Madame Veyret est géographe, elle a beaucoup travaillé en géologie, en géographie physique, en environnement, donc sur des thèmes assez éloignés des questions de religion. Un géographe qui envisage les questions d'environnement se trouve fréquemment confronté aux positions de l'écologie, il est donc amené à réfléchir aux origines des discours, dès lors le sacré apparaît assez vite.

En outre la géographie qui se présente sous de multiples aspects est, entre autres, la science des lieux qui tente de comprendre pourquoi les hommes se sont installés là et pas ailleurs. Les raisons sont  souvent "économiques " et non physiques comme le soulignaient les analyses déterministes en vogue au XIXe siècle. En remontant dans le temps, des facteurs sacrés apparaissent aussi. Si les géographes s'intéressent à ces relations entre la nature et le sacré c'est qu'elles permettent de comprendre des modes spécifiques de perception et de gestion de l'espace dans le passé comme aujourd'hui. Ainsi dans certaines cultures la prévention des risques se heurte à une incompréhension des populations qui acceptent le risque et la catastrophe au nom du religieux.

 

La montagne demeure des Dieux

 

Dans la perception des lieux en Occident, la filiation est évidente entre les plus anciennes manifestations du sacré et les religions chrétiennes qui suivent, notamment le catholicisme.

Les philosophes de l'Antiquité, souvent des mathématiciens, associent réflexions scientifiques et philosophiques. Au Moyen Age les scientifiques sont aussi des religieux.

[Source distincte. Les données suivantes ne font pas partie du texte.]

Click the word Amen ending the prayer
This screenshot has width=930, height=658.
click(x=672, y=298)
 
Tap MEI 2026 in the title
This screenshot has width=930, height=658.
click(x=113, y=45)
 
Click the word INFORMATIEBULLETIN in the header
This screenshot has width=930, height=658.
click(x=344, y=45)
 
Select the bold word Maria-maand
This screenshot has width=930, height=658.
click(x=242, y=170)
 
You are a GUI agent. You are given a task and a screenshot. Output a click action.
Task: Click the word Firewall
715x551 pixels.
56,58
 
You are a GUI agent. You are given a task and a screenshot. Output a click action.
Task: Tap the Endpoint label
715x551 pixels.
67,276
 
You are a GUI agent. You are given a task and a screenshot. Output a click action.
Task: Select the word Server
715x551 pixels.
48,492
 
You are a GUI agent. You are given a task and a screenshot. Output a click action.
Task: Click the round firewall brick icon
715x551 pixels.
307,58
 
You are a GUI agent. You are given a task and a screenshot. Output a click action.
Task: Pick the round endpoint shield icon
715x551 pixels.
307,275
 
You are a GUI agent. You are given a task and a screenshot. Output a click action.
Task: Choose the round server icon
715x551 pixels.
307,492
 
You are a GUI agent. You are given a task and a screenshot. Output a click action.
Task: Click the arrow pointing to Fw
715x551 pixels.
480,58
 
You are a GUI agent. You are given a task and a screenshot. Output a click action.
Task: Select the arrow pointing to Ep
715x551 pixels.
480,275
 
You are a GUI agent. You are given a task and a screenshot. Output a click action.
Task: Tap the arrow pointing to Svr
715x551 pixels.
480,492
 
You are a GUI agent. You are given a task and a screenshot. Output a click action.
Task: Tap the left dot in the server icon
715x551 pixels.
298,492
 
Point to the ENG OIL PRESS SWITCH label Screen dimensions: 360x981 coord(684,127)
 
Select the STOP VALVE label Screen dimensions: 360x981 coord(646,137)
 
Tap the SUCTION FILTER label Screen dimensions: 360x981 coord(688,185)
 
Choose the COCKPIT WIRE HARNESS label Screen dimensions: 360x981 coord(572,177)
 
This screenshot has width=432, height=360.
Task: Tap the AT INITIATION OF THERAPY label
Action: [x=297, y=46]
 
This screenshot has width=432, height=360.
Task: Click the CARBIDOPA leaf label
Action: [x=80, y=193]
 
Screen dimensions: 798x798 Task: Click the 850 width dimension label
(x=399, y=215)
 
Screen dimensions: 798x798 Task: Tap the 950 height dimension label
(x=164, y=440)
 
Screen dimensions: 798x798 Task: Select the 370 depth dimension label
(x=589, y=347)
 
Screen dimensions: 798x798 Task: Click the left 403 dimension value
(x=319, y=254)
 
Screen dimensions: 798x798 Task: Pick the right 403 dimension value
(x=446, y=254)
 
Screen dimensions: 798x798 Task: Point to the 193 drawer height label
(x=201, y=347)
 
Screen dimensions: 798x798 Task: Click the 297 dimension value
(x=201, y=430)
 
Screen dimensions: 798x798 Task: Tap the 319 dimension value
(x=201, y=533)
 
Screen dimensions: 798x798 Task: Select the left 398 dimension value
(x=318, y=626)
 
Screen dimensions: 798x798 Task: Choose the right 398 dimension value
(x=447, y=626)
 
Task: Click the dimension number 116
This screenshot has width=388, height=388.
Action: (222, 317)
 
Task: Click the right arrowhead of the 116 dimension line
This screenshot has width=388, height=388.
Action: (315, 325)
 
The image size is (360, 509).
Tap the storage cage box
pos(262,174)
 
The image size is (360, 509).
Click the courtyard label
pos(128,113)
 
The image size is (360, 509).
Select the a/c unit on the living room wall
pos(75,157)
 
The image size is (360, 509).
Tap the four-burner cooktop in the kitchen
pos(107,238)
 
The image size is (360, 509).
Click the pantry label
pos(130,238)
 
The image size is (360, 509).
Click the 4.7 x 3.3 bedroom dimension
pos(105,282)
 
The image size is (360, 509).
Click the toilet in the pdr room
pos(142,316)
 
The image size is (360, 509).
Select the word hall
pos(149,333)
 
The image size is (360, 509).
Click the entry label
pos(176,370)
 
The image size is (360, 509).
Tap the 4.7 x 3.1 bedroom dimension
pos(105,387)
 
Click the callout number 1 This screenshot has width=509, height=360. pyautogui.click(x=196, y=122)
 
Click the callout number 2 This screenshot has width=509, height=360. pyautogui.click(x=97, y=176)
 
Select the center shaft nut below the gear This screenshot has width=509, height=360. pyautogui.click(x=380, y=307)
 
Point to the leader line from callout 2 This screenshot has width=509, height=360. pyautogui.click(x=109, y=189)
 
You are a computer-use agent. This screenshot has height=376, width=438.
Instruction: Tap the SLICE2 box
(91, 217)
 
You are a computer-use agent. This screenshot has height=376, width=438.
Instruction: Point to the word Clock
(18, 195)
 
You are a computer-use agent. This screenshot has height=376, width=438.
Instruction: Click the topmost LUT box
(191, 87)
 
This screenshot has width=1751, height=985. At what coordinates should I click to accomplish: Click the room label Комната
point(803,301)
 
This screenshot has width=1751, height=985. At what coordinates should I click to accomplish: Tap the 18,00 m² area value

Pour eux, il ne s'agit pas  de dissocier, nature et religieux, il faut au contraire,  utiliser l'une pour construire l'autre. Etudier l'univers et la nature permet de rejoindre Dieu considéré comme à l'origine de toute création.

 

Les montagnes sont considérées comme la demeure des Dieux ou des démons, beaucoup de religions ont leur montagne sacrée, l'Olympe, séjour des dieux en Grèce antique, le Caucase,  royaume des Amazones, des Argonautes. Eschyle d'ailleurs  évoque les sommets du Caucase en en faisant la prison de Prométhée, mais on peut aussi évoquer  le Golgotha, le Djabal Nur où l'archange Gabriel apparaît à Mahomet,  le Sinaï où Moïse a reçu les tables de la loi.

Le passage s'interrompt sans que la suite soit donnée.